_Aim of the exercise_
Copy out, unchanged, the lines of the data below that run from the line containing "Screen dimensions: 750x648" through the line containing "pyautogui.click(x=86, y=45)", including both of those lines.

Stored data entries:
* BEGIN *

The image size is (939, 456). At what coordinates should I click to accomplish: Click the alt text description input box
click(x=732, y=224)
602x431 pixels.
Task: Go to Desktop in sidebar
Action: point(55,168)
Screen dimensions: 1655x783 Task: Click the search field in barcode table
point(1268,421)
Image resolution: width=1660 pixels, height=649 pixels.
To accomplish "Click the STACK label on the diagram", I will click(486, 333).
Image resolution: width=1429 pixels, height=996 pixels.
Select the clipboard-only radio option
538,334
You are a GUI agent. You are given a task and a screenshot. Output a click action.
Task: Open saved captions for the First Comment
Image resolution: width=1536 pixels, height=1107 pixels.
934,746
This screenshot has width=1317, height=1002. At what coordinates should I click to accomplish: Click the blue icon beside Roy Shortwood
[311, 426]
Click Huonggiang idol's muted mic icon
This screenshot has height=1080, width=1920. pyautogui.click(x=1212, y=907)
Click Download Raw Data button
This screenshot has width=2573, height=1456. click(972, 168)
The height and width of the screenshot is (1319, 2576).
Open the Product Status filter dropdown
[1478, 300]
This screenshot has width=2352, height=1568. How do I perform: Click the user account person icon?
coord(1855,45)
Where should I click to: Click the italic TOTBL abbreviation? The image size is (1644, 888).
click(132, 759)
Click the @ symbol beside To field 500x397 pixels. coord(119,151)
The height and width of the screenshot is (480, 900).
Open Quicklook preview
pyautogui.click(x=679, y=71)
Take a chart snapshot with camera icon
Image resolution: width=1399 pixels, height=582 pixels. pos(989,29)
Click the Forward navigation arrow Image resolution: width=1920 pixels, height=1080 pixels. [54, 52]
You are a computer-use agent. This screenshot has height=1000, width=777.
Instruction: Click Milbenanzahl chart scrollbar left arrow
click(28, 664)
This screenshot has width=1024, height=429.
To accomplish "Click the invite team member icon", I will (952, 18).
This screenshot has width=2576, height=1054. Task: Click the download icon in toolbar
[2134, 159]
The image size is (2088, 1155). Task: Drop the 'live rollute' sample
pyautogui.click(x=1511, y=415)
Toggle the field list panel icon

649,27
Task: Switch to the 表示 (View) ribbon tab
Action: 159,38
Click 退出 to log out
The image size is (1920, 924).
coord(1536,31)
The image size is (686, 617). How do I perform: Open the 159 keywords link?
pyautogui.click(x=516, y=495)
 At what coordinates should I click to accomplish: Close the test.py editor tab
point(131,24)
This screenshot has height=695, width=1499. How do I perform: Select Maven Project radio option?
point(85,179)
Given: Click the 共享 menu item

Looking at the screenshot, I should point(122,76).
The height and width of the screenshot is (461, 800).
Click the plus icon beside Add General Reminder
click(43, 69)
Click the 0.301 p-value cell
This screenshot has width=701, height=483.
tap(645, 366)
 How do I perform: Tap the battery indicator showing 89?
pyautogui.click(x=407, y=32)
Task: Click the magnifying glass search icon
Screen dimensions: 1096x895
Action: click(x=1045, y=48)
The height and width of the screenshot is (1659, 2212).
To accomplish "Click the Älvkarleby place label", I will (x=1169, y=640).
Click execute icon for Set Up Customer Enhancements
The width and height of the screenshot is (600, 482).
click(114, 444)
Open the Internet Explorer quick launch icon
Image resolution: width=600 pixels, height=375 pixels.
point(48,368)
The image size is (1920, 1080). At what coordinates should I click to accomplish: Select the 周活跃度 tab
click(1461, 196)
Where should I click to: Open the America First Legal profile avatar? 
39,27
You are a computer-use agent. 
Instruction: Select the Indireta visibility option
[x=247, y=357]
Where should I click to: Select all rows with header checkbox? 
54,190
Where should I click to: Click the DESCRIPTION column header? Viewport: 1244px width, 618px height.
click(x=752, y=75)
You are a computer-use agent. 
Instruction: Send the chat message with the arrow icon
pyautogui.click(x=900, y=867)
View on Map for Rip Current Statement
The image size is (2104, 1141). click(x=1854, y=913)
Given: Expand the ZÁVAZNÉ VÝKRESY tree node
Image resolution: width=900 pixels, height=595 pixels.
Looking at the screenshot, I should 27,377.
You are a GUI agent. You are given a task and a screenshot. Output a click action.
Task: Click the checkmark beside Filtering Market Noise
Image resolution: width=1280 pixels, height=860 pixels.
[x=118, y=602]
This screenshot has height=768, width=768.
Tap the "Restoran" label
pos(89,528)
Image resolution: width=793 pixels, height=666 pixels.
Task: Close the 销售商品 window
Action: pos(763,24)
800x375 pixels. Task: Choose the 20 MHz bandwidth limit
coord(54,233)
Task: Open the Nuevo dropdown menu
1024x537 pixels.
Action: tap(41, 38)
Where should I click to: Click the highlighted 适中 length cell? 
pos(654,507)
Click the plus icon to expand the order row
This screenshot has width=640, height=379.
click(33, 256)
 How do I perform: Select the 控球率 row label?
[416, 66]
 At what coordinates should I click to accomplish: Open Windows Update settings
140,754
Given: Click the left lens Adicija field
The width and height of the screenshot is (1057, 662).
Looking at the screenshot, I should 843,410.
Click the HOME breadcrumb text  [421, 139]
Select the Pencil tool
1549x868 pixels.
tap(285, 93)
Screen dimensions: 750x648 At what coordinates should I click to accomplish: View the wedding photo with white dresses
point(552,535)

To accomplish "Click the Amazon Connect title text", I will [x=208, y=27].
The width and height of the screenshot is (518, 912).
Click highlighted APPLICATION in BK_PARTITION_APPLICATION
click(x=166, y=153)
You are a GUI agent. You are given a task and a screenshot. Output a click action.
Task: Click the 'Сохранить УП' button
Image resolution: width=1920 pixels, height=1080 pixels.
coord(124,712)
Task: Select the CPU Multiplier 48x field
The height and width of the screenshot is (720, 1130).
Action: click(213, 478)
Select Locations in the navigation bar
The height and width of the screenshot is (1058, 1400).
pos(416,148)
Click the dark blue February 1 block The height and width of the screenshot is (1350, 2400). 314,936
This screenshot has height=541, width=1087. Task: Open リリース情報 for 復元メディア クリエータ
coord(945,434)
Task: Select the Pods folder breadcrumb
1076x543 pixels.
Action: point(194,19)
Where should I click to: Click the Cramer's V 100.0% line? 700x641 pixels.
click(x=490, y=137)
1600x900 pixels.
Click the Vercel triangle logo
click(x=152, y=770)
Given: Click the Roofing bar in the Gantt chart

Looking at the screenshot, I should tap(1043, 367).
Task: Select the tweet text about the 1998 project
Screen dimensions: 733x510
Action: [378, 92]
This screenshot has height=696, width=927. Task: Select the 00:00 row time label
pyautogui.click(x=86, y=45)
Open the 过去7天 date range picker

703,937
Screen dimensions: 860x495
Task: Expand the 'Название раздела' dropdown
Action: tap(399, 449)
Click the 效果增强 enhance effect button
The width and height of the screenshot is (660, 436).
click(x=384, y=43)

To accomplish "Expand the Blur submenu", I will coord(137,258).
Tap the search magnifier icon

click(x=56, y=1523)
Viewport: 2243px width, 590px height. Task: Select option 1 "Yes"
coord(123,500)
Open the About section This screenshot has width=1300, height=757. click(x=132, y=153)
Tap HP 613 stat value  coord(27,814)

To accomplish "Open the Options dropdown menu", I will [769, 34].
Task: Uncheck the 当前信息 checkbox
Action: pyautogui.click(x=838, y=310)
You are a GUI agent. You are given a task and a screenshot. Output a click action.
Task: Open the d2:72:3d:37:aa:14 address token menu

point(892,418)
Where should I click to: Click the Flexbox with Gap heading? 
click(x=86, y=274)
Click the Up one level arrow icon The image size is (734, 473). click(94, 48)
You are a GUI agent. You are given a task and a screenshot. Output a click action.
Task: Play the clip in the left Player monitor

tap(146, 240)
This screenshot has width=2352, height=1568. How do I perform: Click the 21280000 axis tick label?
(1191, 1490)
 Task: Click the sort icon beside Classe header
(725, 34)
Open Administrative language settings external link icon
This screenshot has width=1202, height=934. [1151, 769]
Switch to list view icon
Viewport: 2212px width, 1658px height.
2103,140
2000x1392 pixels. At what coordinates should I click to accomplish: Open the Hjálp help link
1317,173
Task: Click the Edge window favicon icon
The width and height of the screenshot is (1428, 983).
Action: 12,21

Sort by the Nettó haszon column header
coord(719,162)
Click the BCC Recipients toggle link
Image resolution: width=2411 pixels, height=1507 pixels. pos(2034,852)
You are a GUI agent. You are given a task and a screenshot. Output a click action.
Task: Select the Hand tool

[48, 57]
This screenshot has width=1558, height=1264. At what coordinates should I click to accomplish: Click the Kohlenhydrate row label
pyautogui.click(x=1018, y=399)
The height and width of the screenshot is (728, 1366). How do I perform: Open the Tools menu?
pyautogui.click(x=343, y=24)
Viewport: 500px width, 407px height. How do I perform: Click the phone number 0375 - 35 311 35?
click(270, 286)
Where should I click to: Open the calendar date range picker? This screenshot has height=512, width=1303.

* END *

_Exercise result_
Screen dimensions: 750x648 At what coordinates should I click to accomplish: View the wedding photo with white dresses
point(552,535)

To accomplish "Click the Amazon Connect title text", I will [x=208, y=27].
The width and height of the screenshot is (518, 912).
Click highlighted APPLICATION in BK_PARTITION_APPLICATION
click(x=166, y=153)
You are a GUI agent. You are given a task and a screenshot. Output a click action.
Task: Click the 'Сохранить УП' button
Image resolution: width=1920 pixels, height=1080 pixels.
coord(124,712)
Task: Select the CPU Multiplier 48x field
The height and width of the screenshot is (720, 1130).
Action: click(213, 478)
Select Locations in the navigation bar
The height and width of the screenshot is (1058, 1400).
pos(416,148)
Click the dark blue February 1 block The height and width of the screenshot is (1350, 2400). 314,936
This screenshot has height=541, width=1087. Task: Open リリース情報 for 復元メディア クリエータ
coord(945,434)
Task: Select the Pods folder breadcrumb
1076x543 pixels.
Action: point(194,19)
Where should I click to: Click the Cramer's V 100.0% line? 700x641 pixels.
click(x=490, y=137)
1600x900 pixels.
Click the Vercel triangle logo
click(x=152, y=770)
Given: Click the Roofing bar in the Gantt chart

Looking at the screenshot, I should tap(1043, 367).
Task: Select the tweet text about the 1998 project
Screen dimensions: 733x510
Action: [378, 92]
This screenshot has height=696, width=927. Task: Select the 00:00 row time label
pyautogui.click(x=86, y=45)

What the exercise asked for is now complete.